Udara di Gisting begitu bersahabat ketika kami tiba. Kami berhenti di desa terakhir, Pekon (Desa) Tanggamus, tepat di kaki Gunung Tanggamus. Kesegaran aroma pepohonan dan alam yang asri merambat menggusur aroma polusi dan hingar-bingar Kota Bandar Lampung dari dada. Saya merenguk udara itu banyak-banyak ke dalam paru-paru sambil menatap jauh ke depan, puncak Gunung Tanggamus yang diselimuti kabut tebal. Sayup-sayup raung siamang terdengar di kejauhan, karena kawasan ini termasuk salah satu habitat asli moyet tanpa ekor itu.
Basecamp Sonokeling
Asep, Johari, dan Aris, yang pernah mencapai puncak Gunung Tanggamus pada tahun 1996, memberitahu jalur tracking yang akan kami tempuh. Dari Pekon Tanggamus kami mulai pendakian, sekitar pukul 12.30 Wib. Dalam hitungan normal, sekitar 2 jam, kami akan mencapai Basecamp Sonokeling.
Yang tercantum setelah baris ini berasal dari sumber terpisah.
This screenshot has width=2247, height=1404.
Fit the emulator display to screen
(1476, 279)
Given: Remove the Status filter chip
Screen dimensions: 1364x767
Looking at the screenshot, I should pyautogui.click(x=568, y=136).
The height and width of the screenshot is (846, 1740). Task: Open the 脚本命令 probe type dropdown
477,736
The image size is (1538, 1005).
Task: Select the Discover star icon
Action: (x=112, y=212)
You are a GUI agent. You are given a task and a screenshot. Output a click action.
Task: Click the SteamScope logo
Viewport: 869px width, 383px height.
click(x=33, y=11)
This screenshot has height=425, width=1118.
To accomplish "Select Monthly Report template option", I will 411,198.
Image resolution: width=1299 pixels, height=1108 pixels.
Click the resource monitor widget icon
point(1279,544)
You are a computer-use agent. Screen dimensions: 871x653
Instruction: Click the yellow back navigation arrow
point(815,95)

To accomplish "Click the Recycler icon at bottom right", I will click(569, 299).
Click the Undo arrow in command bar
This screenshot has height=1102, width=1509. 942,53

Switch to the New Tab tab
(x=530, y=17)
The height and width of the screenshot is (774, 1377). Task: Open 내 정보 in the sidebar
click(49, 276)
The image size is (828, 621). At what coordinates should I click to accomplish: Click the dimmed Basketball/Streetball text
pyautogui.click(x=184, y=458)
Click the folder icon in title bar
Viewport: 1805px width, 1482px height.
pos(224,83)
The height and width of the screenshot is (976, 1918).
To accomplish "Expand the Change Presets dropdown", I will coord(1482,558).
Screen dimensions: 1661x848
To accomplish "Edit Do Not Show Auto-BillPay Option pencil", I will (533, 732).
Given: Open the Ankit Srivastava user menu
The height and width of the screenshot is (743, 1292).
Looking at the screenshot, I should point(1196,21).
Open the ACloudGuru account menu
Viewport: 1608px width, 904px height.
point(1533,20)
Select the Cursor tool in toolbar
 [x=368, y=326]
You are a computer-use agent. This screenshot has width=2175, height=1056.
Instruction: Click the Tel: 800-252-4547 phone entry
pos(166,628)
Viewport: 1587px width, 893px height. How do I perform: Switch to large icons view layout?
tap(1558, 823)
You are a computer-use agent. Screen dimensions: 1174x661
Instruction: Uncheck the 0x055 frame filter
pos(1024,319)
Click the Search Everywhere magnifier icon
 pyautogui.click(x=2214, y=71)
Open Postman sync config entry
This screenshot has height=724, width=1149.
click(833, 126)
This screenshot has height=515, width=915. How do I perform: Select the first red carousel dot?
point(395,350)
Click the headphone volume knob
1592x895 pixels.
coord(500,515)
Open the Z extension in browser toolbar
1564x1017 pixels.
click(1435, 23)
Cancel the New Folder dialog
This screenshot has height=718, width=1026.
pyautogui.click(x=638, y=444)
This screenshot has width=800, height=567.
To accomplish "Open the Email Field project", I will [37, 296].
Basecamp ini berada di kawasan hutan sonokeling, pepohonan yang ditanam Dinas Kehutanan Provinsi Lampung 30 tahun lalu sebagai bagian dari program rehabilitasi sabut hutan kawasan Gunung Tanggamus. Hutan sonokeling ini sekaligus penunjukkan batas hutan kawasan Gunung Tanggamus yang tidak terjamah tangan manusia.
Dan benar, sepanjang perjalanan dari Pekon Tanggamus menuju Basecamp Sonokeling, kami menyaksikan bentangan kebun sayur-mayur yang luas. Lereng-lereng yang merupakan sabuk hutan kawasan, berubah menjadi areal perkebunan penduduk. Tidak jarang kami berpapasan dengan petani yang sedang panen berbagai jenis sayur-mayur seperti sawi, kol, worlel, kentang, cabai, terong, dan bawang. Daerah ini terkenal sebagai sentra sayur-mayur untuk dijual kepada para pedagang penampung yang akan membawanya ke pasar-pasar di Kota Bandar Lampung maupun ke Pulau Jawa.
Beberapa petani sempat kami ajak ngobrol, dan hal ini membuat waktu yang kami perkirakan menjadi meleset. Dua jam perjalanan yang kami perkirakan, dari Pekon Tangamus menuju Basecamp Sonokeling, ternyata molor menjadi empat jam. Kami tiba di Basecamp Sonokeling sekitar pukul 16.00 Wib. Langit mulai gelap dan raung siamang telah hilang. Perlahan kabut mulai turun, jatuh seperti selendang.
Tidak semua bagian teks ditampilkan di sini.